== PAGE TEXT ==
⁂

Sample for manual cross-reference (n=50)

A curated subset for follow-on funding-stage tagging. These are commercial vendors (not Apache projects or pure OSS) where Crunchbase/Pitchbook lookup would close the loop. Drawn proportionally from each policy bucket.

p=reject (commercial vendors, n=15): elastic.co, mongodb.com, databricks.com, snowflake.com, neo4j.com, hashicorp.com, sentry.io, posthog.com, scale.com, replicate.com, pinecone.io, cohere.com, openai.com, anthropic.com, snowflake.com

p=quarantine (n=10): weaviate.io, langchain.com, langfuse.com, helicone.ai, comet.com, clear.ml, dagster.io, prefect.io, wandb.com, supabase.com

p=none (n=15): mindsdb.com, jina.ai, qdrant.tech, llamaindex.ai, crewai.com, portkey.ai, together.ai, zilliz.com, marqo.ai, voyageai.com, runpod.io, getzep.com, flowiseai.com, dspy.ai, agno.com

no-dmarc (n=10): litellm.ai, vllm.ai, openwebui.com, ollama.com, ragas.io, ragflow.io, unsloth.ai, anythingllm.com, xinference.io, vocode.dev

Sampling these 50 by funding stage (~5 minutes per vendor on Crunchbase) yields an N=81 test set (50 + the prior 31). At N=81 the Series B and Seed cells move out of “small N” territory.

Methodology

  1. Source registry: data/port-vendor-registry/MASTER-port-vendor-registry.csv (435 unique vendor names).
  2. Vendor-name to apex domain: 180 entries in a manual map (commercial vendors, OSS-foundation projects, ambiguous-name resolution). 10 OSS-only vendors with no commercial homepage skipped (e.g., whisper.cpp, Faiss, Pgvector, FastChat). Remainder fall through to a slug.com heuristic (lower-case, strip parens, glue first 1-2 short words).
  3. dedupe by domain (some vendors share an apex, e.g. W&B Weave / Weights & Biases / WandB all -> wandb.com): 410 unique domains.
  4. dig +short TXT _dmarc.<domain> parallel x20. nxdomain detection: if DMARC record absent, retry A record on apex and www. to distinguish nxdomain (16) from “exists but no DMARC” (219).
  5. Cross-reference funding stage against the prior n=31 sweep (no other source available in this lane).

Discipline notes

  • dig is the only active probe. No HTTP, no banner grab, no scan. This is fully passive otherwise.
  • No fabricated funding stages. The 31 known stages come from prior recorded work; the remaining 379 are blank, not guessed.
  • Slug heuristic is lossy. A vendor like “Amulet Scan DuckDB API” gets amuletscan.com which won’t resolve. That’s reported as nxdomain, not silently dropped — null result is a logged result.

Outputs

  • data/dmarc-funding-stage-sweep-2026-06-07.csv — full 410-row dataset, columns: vendor, domain, dmarc_policy, dmarc_aspf, dmarc_rua, funding_stage, raw.
  • This case study — methodology and headline numbers.

Next steps

  1. Manual stage-tag the 50-vendor commercial subset (Crunchbase / Pitchbook) -> N=81 contingency.

⁂

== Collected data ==
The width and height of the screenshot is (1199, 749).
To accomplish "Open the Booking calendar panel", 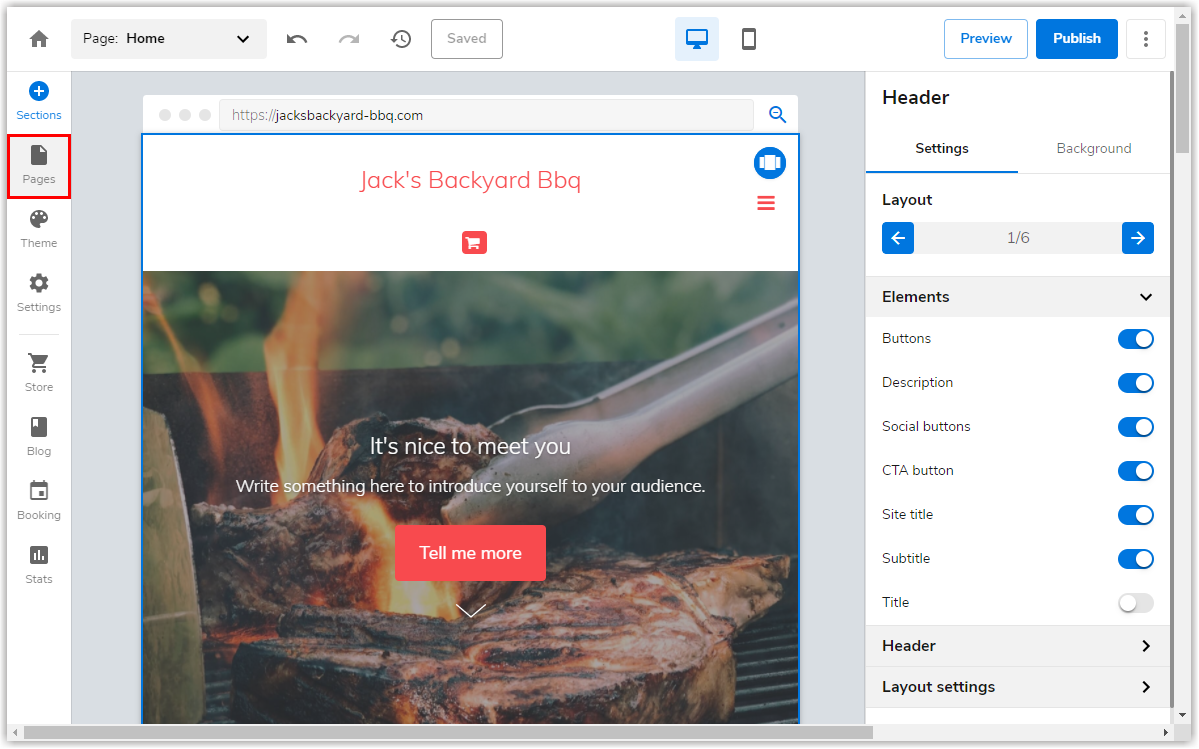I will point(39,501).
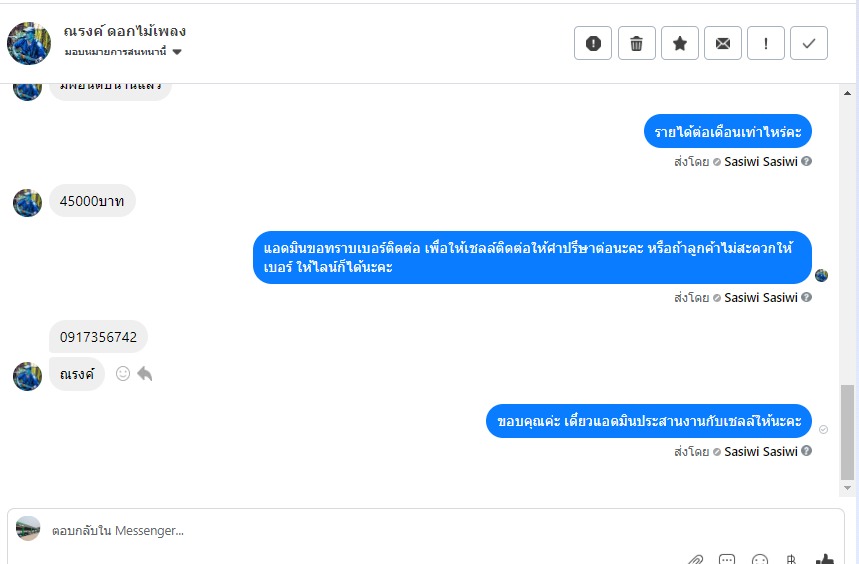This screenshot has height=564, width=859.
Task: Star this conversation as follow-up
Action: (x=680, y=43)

⁂

== LIST OF TASKS ==
• a. Answer these from the page text:
(i) How many unique vendor names does the source registry contain?
(ii) After deduplication by domain, how many unique domains remained?
(iii) About how much time per vendor does the Crunchbase lookup take?
• b. List every column in the full 410-row dataset that the page text names.

== RESULTS IN ORDER ==
• a.
(i) 435
(ii) 410
(iii) About 5 minutes

• b. vendor, domain, dmarc_policy, dmarc_aspf, dmarc_rua, funding_stage, raw